Edit2: it looks like the angles are specified as Euler angles (http://en.wikipedia.org/wiki/Euler_angles); they give some conversion matrices. It also looks like your accelerometer data is underconstrained (you need one more constraint, specifying rotation about the 'down' direction - maybe some sort of inertial 'least distance from previous position' calculation?)
Edit3: there is a sample script which may be helpful; on my machine it is at C:\Users\Me\AppData\Roaming\Blender Foundation\Blender.blender\scripts\object_random_loc_sz_rot.py It shows how to get the currently selected object and tweak its rotation. Hope that helps!
Edit4: for sake of discussion, here is some sample code; it may be a bit redundant (I haven't worked in Blender before) and it doesn't solve the problem, but it will at least give us a common basis for further discussion ;-)
#!BPY
"""
Name: 'Set rotation by accelerometer'
Blender: 249
Group: 'Object'
Tooltip: 'Set the selected objects rotation by accelerometer'
"""
__bpydoc__=\
'''
This script sets the selected objects rotation by accelerometer.
'''
from Blender import Draw, Scene
import math
def reorient(alpha, beta, gamma):
a = math.cos(alpha)
b = math.sin(alpha)
c = math.cos(beta)
d = math.sin(beta)
e = math.cos(gamma)
f = math.sin(gamma)
ad = a*d
bd = b*d
return = [
[c*e, -a*f+b*d*e, b*f+a*d*e],
[c*f, a*e+b*d*f, -b*e+a*d*f],
[-d, b*c, a*c ]
]
def getAccel():
# test stub -
# need to get actual values from accelerometer here
dx = -700
dy = 100
dz = 250
return (dx,dy,dz)
def normalize(vec):
"Return scaled unit vector"
x,y,z = vec
mag = (x*x + y*y + z*z)**0.5
return (x/mag, y/mag, z/mag)
def main():
scn = Scene.GetCurrent()
try:
obj = scn.objects.context
euler = (obj.RotX, obj.RotY, obj.RotZ)
except AttributeError:
return
down = normalize(getAccel())
matrix = None
# do something here to find new rotation-matrix
# based on euler and down
# then
if matrix:
obj.setOrientation(matrix)
else:
# test value:
# if reorient() is working properly, the
# object's rotation should not change!
obj.setOrientation(reorient(*euler))
if __name__=="__main__":
main()
Let's assume that you can use the accelerometers to correctly determine which way is 'up'. We can call that vector N. It seems to me that you want the 'up' direction of your cube to align with N. As already mentioned, that leaves the cube free to spin, but you can still find a rotation matrix that might accomplish what you're going for, but you need to account for two separate cases or else you'll have a singularity in the solution. I'll assume that 'Z' is 'up' on the cube.
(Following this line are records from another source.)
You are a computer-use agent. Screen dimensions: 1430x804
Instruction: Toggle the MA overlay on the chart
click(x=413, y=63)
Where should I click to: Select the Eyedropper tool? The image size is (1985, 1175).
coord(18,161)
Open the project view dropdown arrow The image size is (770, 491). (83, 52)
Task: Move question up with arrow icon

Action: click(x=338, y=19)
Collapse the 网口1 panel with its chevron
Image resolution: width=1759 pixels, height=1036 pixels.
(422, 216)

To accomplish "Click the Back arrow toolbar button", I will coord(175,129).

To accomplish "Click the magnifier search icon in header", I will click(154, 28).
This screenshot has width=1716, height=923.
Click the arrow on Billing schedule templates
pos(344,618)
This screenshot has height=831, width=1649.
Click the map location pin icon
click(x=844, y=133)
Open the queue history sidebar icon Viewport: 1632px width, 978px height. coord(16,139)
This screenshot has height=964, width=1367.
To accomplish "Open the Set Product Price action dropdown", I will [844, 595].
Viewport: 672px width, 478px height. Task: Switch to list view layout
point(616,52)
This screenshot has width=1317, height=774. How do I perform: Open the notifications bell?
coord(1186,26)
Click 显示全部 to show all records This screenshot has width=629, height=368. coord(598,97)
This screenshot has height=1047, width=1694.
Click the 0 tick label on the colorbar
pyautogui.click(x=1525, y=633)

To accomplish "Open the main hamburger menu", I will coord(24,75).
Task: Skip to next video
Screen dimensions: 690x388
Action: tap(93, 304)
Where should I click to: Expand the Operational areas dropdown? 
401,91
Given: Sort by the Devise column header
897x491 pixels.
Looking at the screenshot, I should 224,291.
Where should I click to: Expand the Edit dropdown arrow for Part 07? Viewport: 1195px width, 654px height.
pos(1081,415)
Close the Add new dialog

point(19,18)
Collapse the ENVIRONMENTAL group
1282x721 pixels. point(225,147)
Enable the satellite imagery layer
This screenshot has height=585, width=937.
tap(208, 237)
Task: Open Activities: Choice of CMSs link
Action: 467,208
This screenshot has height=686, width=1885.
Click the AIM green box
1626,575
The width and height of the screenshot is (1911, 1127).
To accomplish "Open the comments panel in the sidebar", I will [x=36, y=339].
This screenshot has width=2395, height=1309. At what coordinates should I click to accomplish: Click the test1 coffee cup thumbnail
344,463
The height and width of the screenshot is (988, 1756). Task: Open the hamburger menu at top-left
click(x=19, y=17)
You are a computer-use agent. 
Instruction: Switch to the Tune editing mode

If you treat the three accelerometer values as a vector and normalize it (to get N), you've got the new 'Z' axis portion of your rotation matrix so that a vector pointed in the z direction will now align with the 'up' vector.
| a d N.x | |0| |N.x|
| b e N.y | * |0| = |N.y|
| c f N.z | |1| |N.z|
So we need to decide what to do with a-f. One common thing to do is this: if N is pointing mostly along the original 'Z' axis, then make the new 'Y' axis portion of the matrix be M = N cross X:
d = 0
e = N.z
f = -N.y
Normalize M and then find the 'X' axis portion of the matrix: L = M cross N. Normalize L.
If N is not pointing mostly along the 'Z' axis (N.z < .707), then you find the new 'Y' axis portion as M = N cross Z. Normalize M and find L = M cross N and, finally, normalize L.
Edit:
So we have our three accelerometer values: A.x, A.y, A.z. First step is to normalize them:
a = sqrt(A.x*A.x + A.y*Ay + A.z*A.z); and then
N.x = A.x/a; N.y = A.y/a; N.z = A.z/a;
We assume that if N == [0, 0, 1] then the correct rotation matrix is the identity matrix. If N doesn't point directly along the z-axis, then we want to form a matrix that will rotate the z-axis of the cube so that it lines up with N.